Royal Canadian Mounted Police (RCMP) revealed the investigation in a statement to CP24 without specifying the nature of the reported criminal activity nor the locations of the so-called police stations in the Greater Toronto Area.
“The (force) takes threats to the security of individuals living in Canada very seriously and is aware that foreign states may seek to intimidate or harm communities or individuals within Canada,” RCMP spokesperson Camille Boily-Lavoie was quoted as saying. “As the RCMP is currently investigating the incident, there will be no further comment on the matter at this time.”
Spanish-based non-government organization Safeguard Defenders claimed that while the stations present themselves as offices that assist Chinese citizens living abroad, they also serve a more sinister purpose.
The NGO has been looking into what it has deemed a coordinated effort by the People’s Republic of China (PRC) to force Chinese nationals living abroad accused of fraud to return home.
In its 21-page report released last month, the NGO noted that China reported it has successfully “persuaded” 230,000 fraud suspects to return home between April 2021 and July 2022.
According to Safeguard Defenders, China has opened a total of 54 police “service stations” in 30 countries, including three in Canada’s Greater Toronto Area.
“It is important for all individuals and groups living in Canada, regardless of their nationality, to know that there are support mechanisms in place to assist them when experiencing potential foreign interference or state-backed harassment and intimidation,” the RCMP further stated.
The report highlighted the different schemes the stations have implemented, including depriving suspects’ children in China the right to education and other penalties faced by the suspects’ relatives who were deemed “guilty by association.”
The report stated: “Whether the targets are dissidents, corrupt officials or low-level criminals, the problem remains the same: The use of irregular methods – often combining carrots with sticks – against the targeted individual or their family members in China undermines any due process and the most basic rights of suspects.”
The lawmakers accused the Chinese police service stations of coercing “purported Chinese fugitives abroad to return to China to face legal proceedings, which is euphemistically dubbed as ‘persuading to return’ in Chinese parlance.
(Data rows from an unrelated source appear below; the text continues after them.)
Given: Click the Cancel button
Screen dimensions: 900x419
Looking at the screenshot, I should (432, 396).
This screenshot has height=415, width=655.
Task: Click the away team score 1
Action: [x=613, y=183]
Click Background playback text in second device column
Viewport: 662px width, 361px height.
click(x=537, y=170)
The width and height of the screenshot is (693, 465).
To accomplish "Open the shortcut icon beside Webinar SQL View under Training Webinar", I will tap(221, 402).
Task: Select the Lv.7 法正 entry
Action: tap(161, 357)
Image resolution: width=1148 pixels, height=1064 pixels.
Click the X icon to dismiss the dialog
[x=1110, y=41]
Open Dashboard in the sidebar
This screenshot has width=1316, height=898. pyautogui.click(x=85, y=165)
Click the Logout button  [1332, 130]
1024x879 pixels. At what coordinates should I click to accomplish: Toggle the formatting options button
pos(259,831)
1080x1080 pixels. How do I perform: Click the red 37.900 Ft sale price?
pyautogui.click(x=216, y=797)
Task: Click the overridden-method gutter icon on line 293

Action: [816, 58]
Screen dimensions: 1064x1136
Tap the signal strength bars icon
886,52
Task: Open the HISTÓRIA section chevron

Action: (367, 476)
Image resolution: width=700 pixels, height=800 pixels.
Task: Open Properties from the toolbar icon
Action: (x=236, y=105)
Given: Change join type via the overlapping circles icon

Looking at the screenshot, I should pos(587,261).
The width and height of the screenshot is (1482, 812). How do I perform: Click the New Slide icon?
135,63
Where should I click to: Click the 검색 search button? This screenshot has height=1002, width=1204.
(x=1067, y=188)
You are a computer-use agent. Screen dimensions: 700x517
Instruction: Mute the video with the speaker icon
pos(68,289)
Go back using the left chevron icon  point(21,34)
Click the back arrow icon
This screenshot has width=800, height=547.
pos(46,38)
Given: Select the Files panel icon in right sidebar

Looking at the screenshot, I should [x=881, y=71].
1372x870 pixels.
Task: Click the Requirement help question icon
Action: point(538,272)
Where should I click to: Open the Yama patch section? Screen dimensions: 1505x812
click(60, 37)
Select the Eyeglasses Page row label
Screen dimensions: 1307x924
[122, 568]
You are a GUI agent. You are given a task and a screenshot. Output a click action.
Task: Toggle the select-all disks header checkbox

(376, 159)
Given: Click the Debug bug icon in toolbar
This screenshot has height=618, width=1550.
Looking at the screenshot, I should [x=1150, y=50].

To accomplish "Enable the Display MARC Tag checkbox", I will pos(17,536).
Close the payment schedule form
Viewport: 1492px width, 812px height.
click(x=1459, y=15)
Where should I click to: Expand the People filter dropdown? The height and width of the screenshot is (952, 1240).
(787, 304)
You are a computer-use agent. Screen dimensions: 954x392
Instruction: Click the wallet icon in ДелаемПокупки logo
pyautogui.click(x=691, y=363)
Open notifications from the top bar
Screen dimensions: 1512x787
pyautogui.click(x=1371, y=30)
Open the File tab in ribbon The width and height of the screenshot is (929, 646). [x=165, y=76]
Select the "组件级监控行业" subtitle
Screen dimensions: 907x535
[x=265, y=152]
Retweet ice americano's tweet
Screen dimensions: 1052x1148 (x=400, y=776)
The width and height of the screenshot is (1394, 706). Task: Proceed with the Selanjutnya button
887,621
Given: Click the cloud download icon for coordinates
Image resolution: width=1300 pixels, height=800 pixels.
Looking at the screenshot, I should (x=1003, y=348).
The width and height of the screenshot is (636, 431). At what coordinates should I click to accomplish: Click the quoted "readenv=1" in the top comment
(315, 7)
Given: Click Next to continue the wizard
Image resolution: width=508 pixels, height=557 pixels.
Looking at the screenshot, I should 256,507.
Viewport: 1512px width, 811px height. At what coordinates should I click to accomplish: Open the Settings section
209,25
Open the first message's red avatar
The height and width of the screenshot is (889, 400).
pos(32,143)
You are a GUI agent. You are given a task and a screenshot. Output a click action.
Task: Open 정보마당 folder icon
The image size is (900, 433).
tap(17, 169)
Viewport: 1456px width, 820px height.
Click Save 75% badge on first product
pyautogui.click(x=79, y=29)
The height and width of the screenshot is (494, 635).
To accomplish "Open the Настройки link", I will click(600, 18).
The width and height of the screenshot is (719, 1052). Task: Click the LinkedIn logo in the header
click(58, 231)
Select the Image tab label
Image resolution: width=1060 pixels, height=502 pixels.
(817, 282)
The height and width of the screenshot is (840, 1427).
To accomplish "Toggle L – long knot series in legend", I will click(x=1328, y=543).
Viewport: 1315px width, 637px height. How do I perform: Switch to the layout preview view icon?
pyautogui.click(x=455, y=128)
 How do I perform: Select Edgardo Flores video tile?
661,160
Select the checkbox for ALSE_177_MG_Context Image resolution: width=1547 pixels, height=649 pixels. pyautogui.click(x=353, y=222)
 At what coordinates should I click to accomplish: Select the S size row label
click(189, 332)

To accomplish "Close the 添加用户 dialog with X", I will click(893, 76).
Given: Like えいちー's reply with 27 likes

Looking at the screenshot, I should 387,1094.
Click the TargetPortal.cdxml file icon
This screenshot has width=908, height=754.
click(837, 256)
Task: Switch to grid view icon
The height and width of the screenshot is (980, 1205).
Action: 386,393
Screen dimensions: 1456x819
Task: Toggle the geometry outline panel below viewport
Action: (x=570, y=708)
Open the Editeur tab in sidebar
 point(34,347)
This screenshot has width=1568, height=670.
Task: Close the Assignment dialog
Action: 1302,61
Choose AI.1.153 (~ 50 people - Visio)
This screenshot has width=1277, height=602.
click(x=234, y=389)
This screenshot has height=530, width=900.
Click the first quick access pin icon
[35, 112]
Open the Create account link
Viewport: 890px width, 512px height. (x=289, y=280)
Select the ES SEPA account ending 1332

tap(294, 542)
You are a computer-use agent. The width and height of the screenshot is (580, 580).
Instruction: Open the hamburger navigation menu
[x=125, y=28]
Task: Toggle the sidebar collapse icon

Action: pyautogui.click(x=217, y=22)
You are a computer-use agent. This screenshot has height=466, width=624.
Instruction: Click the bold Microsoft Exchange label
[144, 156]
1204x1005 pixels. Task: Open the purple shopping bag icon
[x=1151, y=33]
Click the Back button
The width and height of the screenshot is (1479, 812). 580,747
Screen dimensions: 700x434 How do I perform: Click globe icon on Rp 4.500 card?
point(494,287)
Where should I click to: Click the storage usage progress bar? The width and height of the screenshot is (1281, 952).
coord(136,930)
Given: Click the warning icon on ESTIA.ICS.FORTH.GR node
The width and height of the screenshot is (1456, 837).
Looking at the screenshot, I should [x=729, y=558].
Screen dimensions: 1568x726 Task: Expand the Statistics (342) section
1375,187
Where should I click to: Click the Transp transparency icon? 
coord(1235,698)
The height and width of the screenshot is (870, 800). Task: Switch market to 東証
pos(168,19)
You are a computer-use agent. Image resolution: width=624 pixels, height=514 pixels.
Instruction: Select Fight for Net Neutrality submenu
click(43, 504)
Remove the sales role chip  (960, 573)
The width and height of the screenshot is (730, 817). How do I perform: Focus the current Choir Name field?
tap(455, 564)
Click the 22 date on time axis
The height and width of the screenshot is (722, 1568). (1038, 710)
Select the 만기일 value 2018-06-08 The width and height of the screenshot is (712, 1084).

By doing so, China avoids scrutiny on its human rights record in relation to repatriating alleged fugitives overseas by eschewing formal international cooperation mechanisms.”
In a statement to CP24, the consulate general of the People’s Republic of China in Canada denied the stations’ involvement in “any criminal investigation or relevant activity,” noting that their local volunteers are not Chinese police officers.
“In order to solve their practical difficulties, the local authorities in Fujian, China, have set up an online service platform,” the consulate said. “For services such as driver’s license renewal, it is necessary to have eyesight, hearing and physical examination. The main purpose of the service station abroad is to provide free assistance to overseas Chinese citizens in this regard.”